Spatial and Chemical Surface Guidance of NK Cell Cytotoxic Activity.

Abstract

Studying how different signaling pathways spatially integrate in cells requires selective manipulation and control of different transmembrane ligand-receptor pairs at the same time. This work explores a novel method for precisely arranging two arbitrarily chosen ligands on a micron-scale two-dimensional pattern. The approach is based on lithographic patterning of Au and TiO2 films, followed by their selective functionalization with Ni-nitrilotriacetic acid-histidine and biotin-avidin chemistries, respectively. The selectivity of chemical and biological functionalizations is demonstrated by X-ray photoelectron spectroscopy and immunofluorescence imaging, respectively.
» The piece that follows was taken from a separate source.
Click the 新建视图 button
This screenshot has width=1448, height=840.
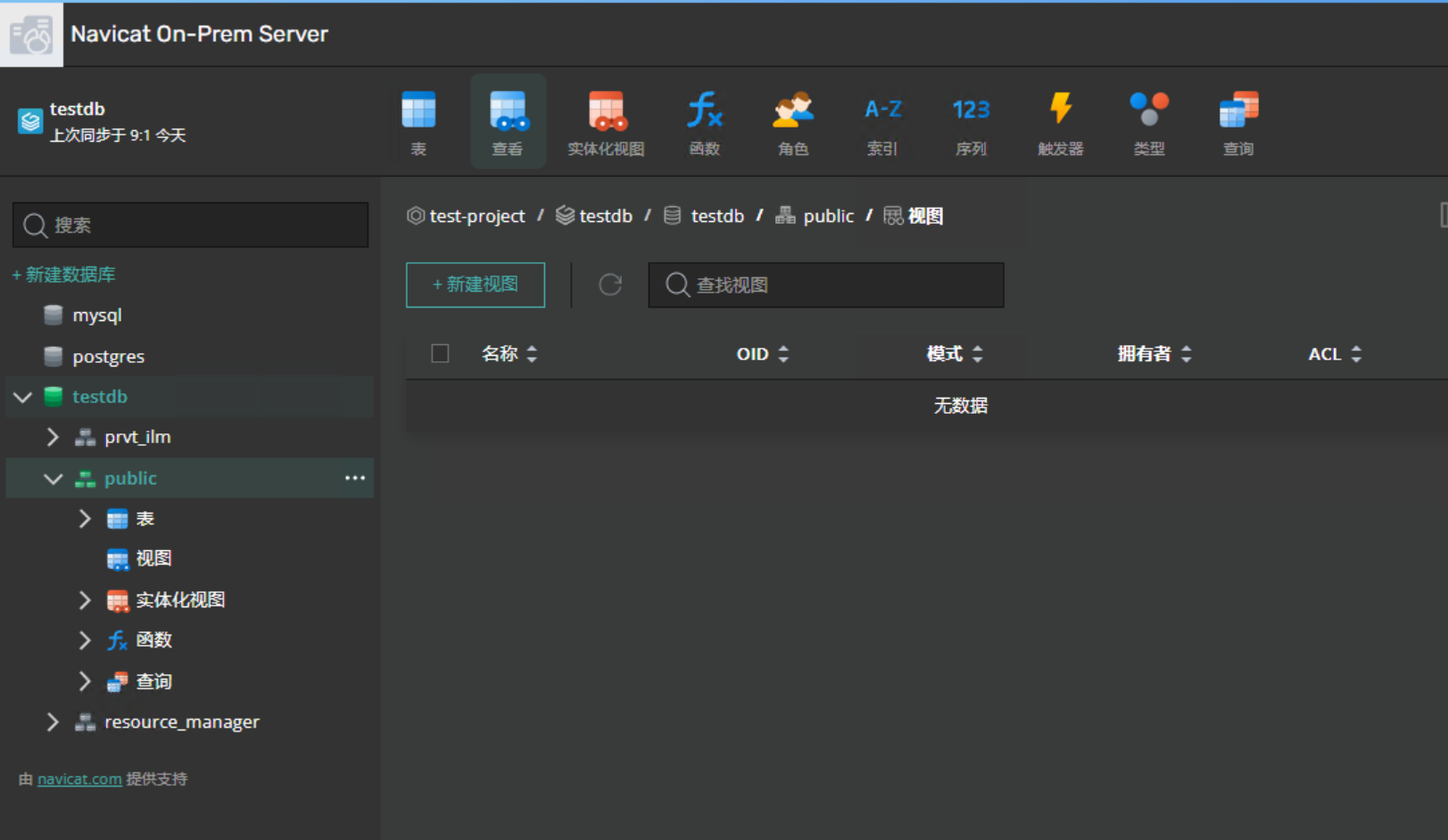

This approach is applied to produce the first type of bifunctional surfaces with controllably positioned ligands for activating the receptors of natural killer (NK) immune cells. NK cells were used as a model system to demonstrate the potency of the surface in guiding site-selective cell attachment and activation. Upon applying the suitable ligand or ligand combination, the surfaces guided the appropriate single- or bifunctional attachment and activation. These encouraging results demonstrate the effectiveness of the system as an experimental platform aimed at the comprehensive understanding of the immunological synapse. The great simplicity, modularity, and specificity of this approach make it applicable for a myriad of combinations of other biomolecules and applications, turning it into the "Swiss knife" of biointerfaces.